In people with synesthesia—from the ancient Greek words for “union” and “sensation”—stimulation in one sensory pathway triggers an experience in another. “In typical individuals, each of our senses—sight, touch, hearing—all operate in relative isolation,” explained David Brang of the University of California, San Diego, who wrote the paper along with neuroscientist V.S. Ramachandran. “But in synesthesia, there are excessive connections between the senses, resulting in people who can hear colors, taste shapes or—in one of the most common forms—see specific colors with numbers and letters, regardless of the color on the page.”
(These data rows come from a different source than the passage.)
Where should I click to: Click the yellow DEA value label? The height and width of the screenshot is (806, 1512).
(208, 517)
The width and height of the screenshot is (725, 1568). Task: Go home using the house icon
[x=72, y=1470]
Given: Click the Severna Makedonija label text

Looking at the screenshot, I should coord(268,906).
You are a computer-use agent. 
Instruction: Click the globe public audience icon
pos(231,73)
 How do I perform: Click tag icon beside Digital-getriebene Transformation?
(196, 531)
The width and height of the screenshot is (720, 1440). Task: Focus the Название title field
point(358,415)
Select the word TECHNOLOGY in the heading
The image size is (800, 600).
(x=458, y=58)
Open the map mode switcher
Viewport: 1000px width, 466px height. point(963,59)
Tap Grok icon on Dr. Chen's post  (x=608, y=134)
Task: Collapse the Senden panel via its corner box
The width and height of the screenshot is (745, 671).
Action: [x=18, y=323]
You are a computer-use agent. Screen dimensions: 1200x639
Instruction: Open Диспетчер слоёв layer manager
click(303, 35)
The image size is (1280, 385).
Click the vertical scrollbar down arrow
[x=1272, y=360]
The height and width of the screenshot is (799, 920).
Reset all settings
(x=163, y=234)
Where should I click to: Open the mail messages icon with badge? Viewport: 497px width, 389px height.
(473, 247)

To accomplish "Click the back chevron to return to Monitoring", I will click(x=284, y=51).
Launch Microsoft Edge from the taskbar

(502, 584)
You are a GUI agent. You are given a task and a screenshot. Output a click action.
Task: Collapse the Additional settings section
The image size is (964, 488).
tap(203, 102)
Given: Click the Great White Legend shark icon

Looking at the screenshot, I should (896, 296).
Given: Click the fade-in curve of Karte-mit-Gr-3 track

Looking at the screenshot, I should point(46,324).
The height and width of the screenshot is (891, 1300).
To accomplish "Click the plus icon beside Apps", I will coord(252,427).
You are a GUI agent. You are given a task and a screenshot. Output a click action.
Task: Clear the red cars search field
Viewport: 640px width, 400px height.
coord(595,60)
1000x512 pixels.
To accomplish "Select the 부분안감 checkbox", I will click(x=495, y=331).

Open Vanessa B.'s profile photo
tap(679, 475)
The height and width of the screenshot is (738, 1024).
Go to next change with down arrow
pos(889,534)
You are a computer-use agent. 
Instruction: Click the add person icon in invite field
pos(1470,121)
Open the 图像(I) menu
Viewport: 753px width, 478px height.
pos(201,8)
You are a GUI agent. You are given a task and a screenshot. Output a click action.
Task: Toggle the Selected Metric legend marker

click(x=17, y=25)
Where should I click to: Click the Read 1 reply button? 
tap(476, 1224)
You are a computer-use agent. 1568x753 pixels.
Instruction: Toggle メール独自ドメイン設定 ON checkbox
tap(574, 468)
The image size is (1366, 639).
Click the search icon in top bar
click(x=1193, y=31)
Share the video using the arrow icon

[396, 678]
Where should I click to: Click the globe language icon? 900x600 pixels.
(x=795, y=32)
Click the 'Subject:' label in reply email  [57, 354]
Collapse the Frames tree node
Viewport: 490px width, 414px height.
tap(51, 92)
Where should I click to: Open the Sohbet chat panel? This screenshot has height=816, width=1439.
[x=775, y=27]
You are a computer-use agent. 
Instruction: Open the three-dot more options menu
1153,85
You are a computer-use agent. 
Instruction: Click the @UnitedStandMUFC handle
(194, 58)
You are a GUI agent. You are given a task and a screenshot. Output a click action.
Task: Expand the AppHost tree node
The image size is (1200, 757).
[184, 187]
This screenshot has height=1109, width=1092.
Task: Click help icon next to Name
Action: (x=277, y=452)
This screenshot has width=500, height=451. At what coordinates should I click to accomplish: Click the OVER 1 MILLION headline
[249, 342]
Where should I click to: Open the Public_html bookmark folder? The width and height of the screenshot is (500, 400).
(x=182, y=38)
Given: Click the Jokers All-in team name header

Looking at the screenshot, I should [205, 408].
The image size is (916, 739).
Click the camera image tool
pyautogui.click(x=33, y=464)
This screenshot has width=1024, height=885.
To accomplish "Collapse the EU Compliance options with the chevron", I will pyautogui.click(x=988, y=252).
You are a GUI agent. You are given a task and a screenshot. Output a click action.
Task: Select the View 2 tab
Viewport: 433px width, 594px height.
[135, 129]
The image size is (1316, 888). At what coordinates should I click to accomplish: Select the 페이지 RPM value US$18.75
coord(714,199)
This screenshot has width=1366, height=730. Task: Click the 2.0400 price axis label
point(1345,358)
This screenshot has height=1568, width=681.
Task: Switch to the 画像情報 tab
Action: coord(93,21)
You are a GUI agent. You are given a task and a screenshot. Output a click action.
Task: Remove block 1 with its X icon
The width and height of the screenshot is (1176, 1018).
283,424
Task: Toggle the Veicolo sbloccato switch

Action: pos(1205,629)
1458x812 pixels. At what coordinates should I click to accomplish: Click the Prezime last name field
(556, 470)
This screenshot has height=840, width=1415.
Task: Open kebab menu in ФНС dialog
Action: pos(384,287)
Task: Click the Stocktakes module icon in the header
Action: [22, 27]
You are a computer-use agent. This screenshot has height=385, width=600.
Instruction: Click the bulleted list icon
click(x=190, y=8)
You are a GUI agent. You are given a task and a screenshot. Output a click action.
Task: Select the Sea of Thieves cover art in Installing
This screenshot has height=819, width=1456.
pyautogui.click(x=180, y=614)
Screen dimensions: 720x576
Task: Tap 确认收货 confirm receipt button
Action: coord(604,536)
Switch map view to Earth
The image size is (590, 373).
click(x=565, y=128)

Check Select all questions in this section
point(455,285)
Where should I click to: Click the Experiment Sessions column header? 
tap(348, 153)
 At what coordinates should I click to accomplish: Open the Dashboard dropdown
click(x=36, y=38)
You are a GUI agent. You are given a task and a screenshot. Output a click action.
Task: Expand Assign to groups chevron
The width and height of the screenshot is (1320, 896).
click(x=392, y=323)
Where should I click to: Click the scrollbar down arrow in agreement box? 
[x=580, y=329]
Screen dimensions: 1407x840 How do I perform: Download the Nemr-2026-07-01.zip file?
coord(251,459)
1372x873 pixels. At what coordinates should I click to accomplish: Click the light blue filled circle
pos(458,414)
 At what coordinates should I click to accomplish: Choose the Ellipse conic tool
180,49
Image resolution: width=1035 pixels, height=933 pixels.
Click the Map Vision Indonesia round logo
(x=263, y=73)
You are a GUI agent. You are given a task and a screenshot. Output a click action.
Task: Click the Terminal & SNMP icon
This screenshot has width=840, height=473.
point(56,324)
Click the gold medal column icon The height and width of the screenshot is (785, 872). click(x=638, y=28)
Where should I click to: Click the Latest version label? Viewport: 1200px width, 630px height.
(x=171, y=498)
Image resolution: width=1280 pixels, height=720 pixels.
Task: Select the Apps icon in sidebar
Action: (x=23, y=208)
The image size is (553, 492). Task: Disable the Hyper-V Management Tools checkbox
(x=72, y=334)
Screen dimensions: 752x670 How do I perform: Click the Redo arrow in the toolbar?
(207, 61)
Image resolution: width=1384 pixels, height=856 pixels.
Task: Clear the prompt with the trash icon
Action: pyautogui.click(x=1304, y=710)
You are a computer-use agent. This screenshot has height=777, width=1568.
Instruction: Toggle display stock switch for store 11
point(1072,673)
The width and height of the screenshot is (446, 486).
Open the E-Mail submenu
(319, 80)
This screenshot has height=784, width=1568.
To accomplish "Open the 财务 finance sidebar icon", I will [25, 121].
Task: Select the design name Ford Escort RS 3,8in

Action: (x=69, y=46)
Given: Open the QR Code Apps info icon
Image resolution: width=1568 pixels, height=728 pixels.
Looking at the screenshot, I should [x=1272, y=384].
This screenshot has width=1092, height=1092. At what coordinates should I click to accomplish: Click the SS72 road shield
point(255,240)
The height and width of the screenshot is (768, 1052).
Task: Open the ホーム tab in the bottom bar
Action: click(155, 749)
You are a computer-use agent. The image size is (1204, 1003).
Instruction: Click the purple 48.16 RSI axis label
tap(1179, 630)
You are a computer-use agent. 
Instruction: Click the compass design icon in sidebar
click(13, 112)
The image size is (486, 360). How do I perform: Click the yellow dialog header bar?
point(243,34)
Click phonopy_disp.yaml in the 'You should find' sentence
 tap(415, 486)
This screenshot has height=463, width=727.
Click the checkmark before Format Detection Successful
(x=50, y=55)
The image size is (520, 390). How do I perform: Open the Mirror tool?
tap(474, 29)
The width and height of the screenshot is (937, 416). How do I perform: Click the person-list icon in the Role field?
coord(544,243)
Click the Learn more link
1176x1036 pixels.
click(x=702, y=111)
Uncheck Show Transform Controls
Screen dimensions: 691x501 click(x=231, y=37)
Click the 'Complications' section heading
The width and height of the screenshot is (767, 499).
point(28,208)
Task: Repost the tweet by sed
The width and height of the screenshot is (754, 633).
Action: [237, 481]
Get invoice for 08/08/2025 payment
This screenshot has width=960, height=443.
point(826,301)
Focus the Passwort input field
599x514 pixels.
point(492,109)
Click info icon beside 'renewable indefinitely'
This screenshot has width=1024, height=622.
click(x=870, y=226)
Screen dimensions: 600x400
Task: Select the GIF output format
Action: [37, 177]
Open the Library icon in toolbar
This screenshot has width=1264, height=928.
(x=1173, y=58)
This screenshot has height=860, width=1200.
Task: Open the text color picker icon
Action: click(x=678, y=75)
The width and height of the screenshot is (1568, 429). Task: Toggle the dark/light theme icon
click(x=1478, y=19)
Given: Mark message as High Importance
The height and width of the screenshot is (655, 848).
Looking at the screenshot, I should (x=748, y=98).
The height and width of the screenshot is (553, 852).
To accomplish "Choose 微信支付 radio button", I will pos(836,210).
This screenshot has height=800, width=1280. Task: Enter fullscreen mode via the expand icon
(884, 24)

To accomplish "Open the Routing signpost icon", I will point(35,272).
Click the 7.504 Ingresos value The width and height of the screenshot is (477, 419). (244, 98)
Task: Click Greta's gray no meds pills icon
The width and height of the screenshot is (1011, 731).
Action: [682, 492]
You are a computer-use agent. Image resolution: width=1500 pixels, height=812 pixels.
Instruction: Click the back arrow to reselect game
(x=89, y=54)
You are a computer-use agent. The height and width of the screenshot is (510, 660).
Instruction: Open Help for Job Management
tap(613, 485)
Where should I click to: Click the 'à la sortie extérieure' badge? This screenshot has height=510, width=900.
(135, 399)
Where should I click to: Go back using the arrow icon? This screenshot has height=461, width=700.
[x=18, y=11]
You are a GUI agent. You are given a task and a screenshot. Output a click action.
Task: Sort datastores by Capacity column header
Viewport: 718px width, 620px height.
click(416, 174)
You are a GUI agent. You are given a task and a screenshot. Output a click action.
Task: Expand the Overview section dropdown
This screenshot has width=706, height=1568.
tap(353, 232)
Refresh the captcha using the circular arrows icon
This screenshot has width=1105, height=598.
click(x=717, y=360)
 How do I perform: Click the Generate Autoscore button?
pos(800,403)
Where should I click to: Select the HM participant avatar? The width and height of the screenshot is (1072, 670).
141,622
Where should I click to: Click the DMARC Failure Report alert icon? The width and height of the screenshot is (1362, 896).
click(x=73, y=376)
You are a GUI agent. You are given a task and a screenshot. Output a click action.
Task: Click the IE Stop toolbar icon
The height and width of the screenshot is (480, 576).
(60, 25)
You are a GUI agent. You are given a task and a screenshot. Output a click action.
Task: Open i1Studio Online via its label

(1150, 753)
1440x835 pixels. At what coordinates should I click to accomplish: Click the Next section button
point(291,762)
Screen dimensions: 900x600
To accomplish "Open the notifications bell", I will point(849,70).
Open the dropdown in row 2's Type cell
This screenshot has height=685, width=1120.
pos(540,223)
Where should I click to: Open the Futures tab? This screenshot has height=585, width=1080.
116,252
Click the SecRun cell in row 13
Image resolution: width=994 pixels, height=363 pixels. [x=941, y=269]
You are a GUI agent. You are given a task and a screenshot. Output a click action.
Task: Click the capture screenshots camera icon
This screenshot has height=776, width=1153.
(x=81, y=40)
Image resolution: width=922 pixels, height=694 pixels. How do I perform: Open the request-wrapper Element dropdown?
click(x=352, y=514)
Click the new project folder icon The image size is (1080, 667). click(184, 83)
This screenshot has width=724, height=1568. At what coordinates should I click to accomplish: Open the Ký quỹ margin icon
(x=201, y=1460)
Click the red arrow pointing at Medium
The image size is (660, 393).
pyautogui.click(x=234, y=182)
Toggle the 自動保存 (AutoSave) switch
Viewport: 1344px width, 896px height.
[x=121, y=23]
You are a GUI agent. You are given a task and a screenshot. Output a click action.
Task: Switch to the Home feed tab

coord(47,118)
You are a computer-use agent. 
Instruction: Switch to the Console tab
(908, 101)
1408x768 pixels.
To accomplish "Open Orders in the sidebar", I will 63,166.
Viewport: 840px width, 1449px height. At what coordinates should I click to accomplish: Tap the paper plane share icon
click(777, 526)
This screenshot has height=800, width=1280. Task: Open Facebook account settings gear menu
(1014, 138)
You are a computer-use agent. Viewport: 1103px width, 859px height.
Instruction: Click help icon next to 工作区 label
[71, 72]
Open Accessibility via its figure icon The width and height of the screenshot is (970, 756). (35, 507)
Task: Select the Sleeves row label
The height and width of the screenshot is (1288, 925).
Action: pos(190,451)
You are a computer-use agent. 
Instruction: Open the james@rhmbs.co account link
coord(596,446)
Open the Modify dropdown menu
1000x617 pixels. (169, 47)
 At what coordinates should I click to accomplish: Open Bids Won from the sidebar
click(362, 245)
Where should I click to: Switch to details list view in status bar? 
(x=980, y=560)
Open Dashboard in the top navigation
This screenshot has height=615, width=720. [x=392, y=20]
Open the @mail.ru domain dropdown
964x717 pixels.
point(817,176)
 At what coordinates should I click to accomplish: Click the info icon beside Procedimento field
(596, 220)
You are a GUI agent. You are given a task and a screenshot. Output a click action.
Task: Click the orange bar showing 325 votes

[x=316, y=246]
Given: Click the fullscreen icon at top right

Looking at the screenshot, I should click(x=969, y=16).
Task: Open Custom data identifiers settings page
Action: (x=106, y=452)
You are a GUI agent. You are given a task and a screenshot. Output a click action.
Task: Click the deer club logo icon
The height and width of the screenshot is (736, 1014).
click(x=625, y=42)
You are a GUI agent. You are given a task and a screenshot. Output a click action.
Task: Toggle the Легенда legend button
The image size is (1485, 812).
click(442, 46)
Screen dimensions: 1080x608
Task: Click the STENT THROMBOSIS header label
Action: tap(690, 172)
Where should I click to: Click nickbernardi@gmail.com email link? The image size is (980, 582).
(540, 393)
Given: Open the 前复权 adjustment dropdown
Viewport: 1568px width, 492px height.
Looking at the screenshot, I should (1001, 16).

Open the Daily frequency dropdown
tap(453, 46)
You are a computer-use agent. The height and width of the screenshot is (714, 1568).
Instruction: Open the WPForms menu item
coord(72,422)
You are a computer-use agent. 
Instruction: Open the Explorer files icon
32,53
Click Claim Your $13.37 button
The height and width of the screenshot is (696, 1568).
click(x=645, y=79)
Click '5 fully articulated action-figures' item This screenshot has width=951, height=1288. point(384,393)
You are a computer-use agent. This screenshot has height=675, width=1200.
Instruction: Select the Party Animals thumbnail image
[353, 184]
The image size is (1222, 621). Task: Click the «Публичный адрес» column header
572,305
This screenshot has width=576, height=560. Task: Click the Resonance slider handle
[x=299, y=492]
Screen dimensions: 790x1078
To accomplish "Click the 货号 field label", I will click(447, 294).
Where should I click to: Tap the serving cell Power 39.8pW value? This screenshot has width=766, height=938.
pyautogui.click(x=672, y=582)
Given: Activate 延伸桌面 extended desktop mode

Research suggests that synesthesia is up to seven times more common in artists and other creative types, and those with the condition have reported using their built-in knack for crafting metaphors as fodder for music, writing and visual creations. Famous synesthetes include novelist Vladimir Nabokov, who saw each letter in a different hue; musician Duke Ellington, who interpreted notes as colors; and painter Joan Mitchell, who associated colors with letters, sounds and personalities. Scientists Nikola Tesla and Richard Feynman, among others, are also thought to have had synesthesia.
The Greek philosopher and mathematician Pythagoras, who himself displayed signs of the remarkable trait, produced the first known description of synesthesia around 500 B.C. But experts believe the genetic basis for synesthesia, which tends to run in families, has been present throughout human history. It occurs in an estimated 2 to 4 percent of the world’s population.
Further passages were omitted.